I have a question regarding two equations.
Imagine an object traveling at 1 m/s and 90 degrees relative to the surface, such that the x-component is in the direction perpendicular to the surface. In the 90 degree case, the y component is 0. Thus the x-component is 1 m/s. If I wanted to have the angle between the object and surface be 89 degrees, the velocity needs to have a y-component.

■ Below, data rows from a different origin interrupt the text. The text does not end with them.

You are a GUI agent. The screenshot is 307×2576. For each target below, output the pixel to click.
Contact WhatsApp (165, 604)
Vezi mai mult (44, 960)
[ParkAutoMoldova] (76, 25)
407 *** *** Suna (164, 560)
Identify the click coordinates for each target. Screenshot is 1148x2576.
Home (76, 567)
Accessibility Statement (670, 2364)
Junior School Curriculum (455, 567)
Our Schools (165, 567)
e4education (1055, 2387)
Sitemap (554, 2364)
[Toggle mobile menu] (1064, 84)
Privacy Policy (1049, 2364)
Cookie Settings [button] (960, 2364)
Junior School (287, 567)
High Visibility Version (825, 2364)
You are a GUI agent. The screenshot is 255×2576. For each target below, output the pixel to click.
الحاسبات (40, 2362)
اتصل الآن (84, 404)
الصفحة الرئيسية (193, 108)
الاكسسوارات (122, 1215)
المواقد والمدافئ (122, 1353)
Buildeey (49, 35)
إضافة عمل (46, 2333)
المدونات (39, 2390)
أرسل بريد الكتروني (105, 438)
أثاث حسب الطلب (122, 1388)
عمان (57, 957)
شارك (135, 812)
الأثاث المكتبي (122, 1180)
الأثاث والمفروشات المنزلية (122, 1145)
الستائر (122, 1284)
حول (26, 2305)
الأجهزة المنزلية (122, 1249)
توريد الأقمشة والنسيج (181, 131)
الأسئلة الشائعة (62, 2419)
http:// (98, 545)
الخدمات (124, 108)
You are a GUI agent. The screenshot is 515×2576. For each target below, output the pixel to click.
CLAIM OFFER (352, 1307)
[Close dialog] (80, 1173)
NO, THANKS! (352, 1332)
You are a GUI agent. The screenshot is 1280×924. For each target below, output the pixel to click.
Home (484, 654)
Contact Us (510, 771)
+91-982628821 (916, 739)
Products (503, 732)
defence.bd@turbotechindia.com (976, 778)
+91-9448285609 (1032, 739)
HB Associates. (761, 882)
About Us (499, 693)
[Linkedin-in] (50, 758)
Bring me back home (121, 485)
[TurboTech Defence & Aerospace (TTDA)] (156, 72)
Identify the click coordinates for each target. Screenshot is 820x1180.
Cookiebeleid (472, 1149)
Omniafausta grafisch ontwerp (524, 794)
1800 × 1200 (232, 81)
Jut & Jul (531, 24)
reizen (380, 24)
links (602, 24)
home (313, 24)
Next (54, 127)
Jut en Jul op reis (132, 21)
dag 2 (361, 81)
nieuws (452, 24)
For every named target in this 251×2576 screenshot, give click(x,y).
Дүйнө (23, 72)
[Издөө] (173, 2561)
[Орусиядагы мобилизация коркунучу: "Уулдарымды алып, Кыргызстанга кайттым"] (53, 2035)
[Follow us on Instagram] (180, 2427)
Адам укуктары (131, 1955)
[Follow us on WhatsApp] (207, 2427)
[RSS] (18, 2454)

How do I calculate the y-component associated with a degree change of 1 degree?
First I know that:
$$\sqrt{x^2+y^2} = 1 \text{ m/s}$$
and I think:
$$\tan(\theta) = x/y$$
Maybe its degrees or radians I am dealing with, but I would appreciate some guidance in this problem
It's very strange that you would say "I wanted to have the angle between the object and surface be 89 degrees" and then say "Maybe its degrees or radians I am dealing with"! Since you are given the angle in degrees, of course you are dealing with degrees.
Yes, since the distance from the origin to (x, y) is 1, $\sqrt{x^2+ y^2}= 1$ Squaring both sides, $x^2+ y^2= 1$. Yes, $\frac{x}{y}= tan(89)= 57.3$ so that x= 57.3y and then $x^2+ y^2= (57.3y)^2+ y^2= 3284.29y^2= 1$. So $y= \sqrt{\frac{1}{3284.29}}= 0.01745$